> Here is an opposite take on claiming fixes.  In the mid-1970s, I
> became involved in a system that had just come online with what was
> already an antiquated architecture:  CDC 6400 computers running SDC's
> TDMS for the database, with dumb terminals and other peripherals wired
> to "controllers", in use for mission-critical, real time data receipt,
> processing, and human analysis and reporting.  On several occasions,
> when the system broke down for mysterious reasons, and while running
> in degraded mode on the smaller of the two CPUs, the hardware people,
> applications programmers, and  systems programmers would all spend
> hours finding problems and fixing them until the system returned to
> normal operations.  At the end, I could find no one to take credit for
> detecting the root cause of the breakdown and fixing it.

The CDC 6600, and probably the CDC 6400 before that, had a fundamental
flaw: the core memory was NOT protected by parity checking.

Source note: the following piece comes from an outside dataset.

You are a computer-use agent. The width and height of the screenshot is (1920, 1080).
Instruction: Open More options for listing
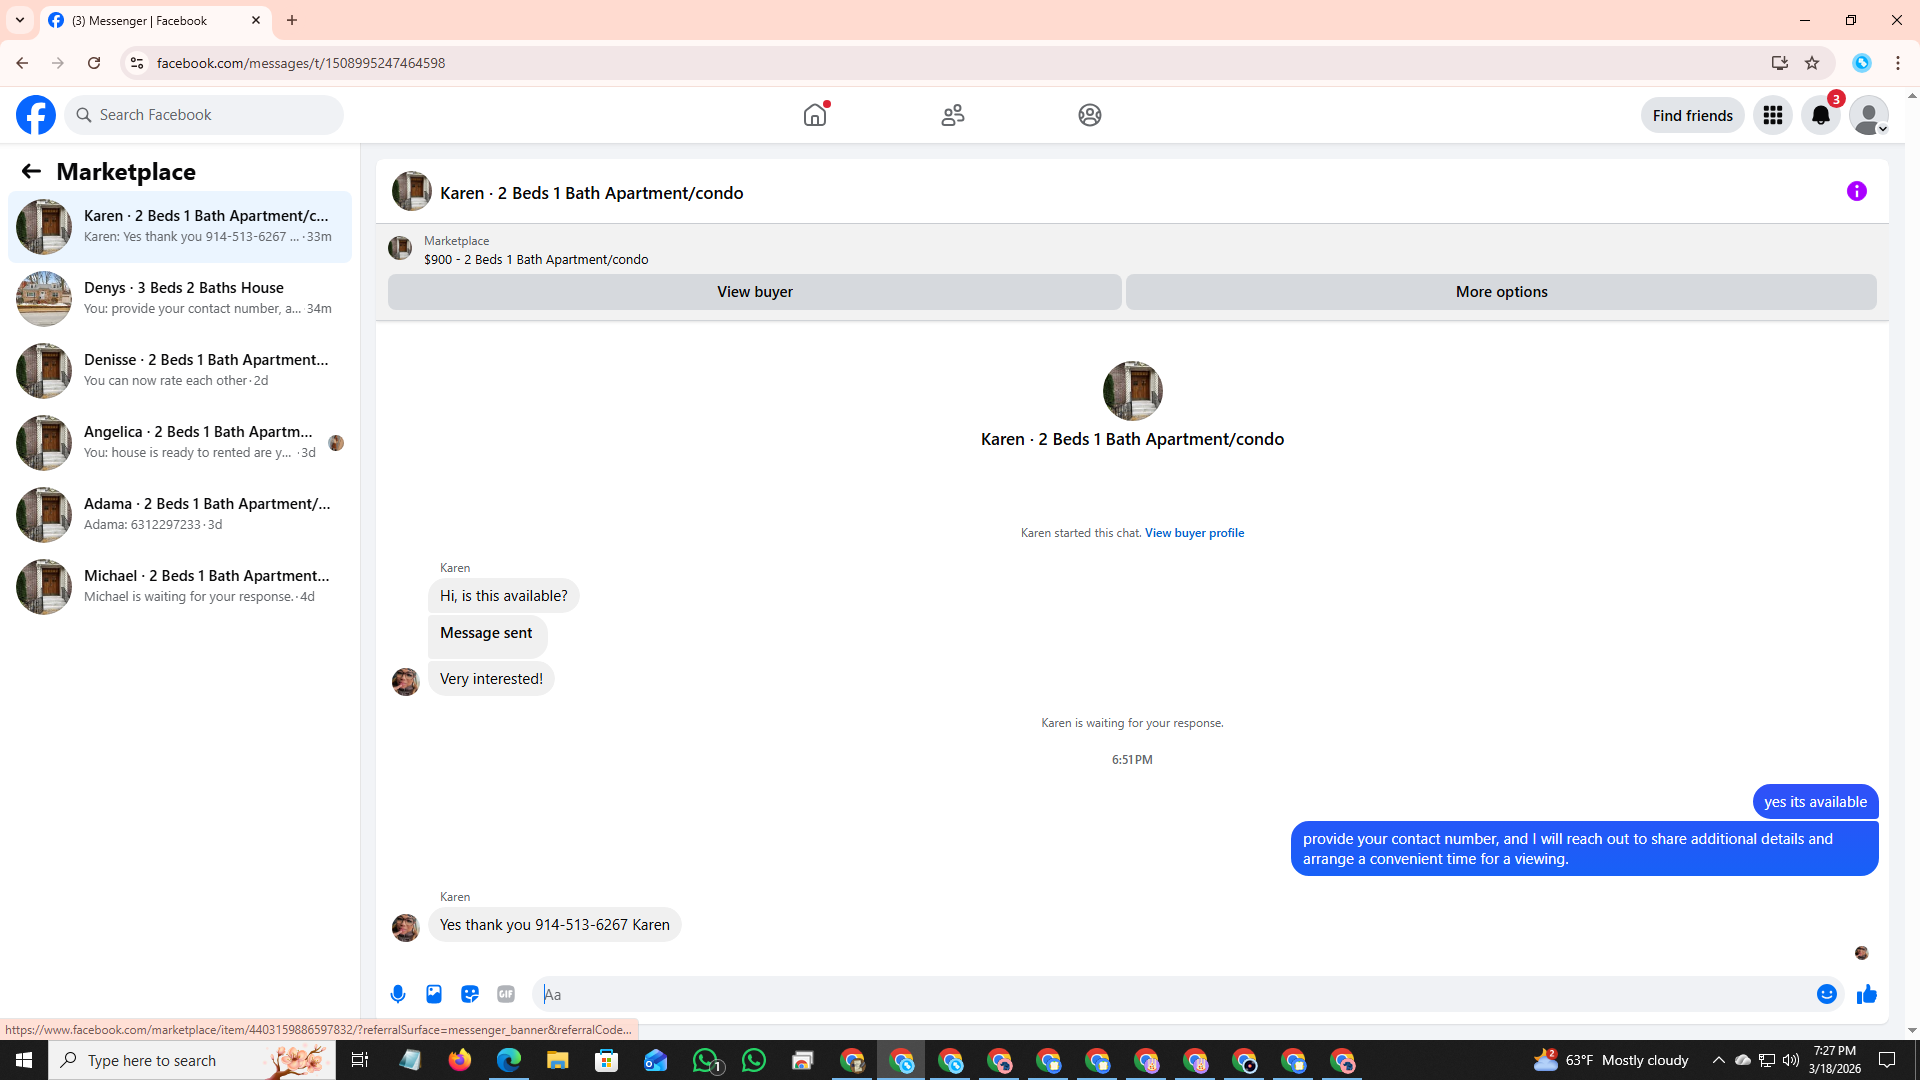coord(1500,292)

Indeed, parity checking might not have been propagated throughout the
various processor units.

It was indeed possible, even very likely, that several "runs" of the same
program and data could and would produce different results.

I was, then, professionally involved in the development of a "finite
element method" computer-aided engineering program system for the design
of electric utility transmission towers, the large, lattice-type
structures which, in my specific case, was intended to carry this Nation's
largest municipal utility power over great distances, and at 500 kV ac
and/or 1000 kV dc.

It was insanity to use any computer system which could not be depended
upon to produce the same results, given the same data, every time. EVERY
TIME.

So, it was my task to take a CDC 6600 program which could design these
transmission towers and to convert it to IBM System/360.

This conversion was completely successful and my program was certified by
the structural engineering group of my employer.

The System/360 had several things going for it, although its floating
point was several binary digits less than CDC's: partity checking on each
and every unit and bus, and on main storage. Also, a three binary digit
system of "guard digits" to enhance (or maintain) floating-point
resolution before the final, "normalized" result was written.